WHAT IS NEEDED -> Write out again, exactly, the lines below starting at the one with "Where should I" and ending at the one with "Given: Collapse the 로컬 드라이브 section".

GIVEN DATA ->
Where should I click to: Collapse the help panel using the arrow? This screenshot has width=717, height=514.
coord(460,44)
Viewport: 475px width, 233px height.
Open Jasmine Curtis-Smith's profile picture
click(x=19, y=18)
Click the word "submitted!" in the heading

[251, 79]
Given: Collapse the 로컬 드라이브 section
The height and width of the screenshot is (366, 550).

---

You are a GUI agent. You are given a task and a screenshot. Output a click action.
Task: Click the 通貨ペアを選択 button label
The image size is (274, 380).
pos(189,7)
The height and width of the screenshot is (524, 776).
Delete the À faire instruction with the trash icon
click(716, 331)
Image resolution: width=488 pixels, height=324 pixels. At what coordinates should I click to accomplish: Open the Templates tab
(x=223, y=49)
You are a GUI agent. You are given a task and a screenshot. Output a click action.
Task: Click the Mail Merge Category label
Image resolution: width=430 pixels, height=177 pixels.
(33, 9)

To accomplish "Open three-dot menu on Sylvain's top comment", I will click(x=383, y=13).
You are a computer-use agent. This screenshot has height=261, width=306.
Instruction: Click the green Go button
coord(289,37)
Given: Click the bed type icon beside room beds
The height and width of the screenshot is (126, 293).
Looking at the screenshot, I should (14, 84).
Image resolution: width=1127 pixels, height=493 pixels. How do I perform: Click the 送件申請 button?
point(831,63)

ANSWER SPACE ->
Where should I click to: Collapse the help panel using the arrow? This screenshot has width=717, height=514.
coord(460,44)
Viewport: 475px width, 233px height.
Open Jasmine Curtis-Smith's profile picture
click(x=19, y=18)
Click the word "submitted!" in the heading

[251, 79]
Given: Collapse the 로컬 드라이브 section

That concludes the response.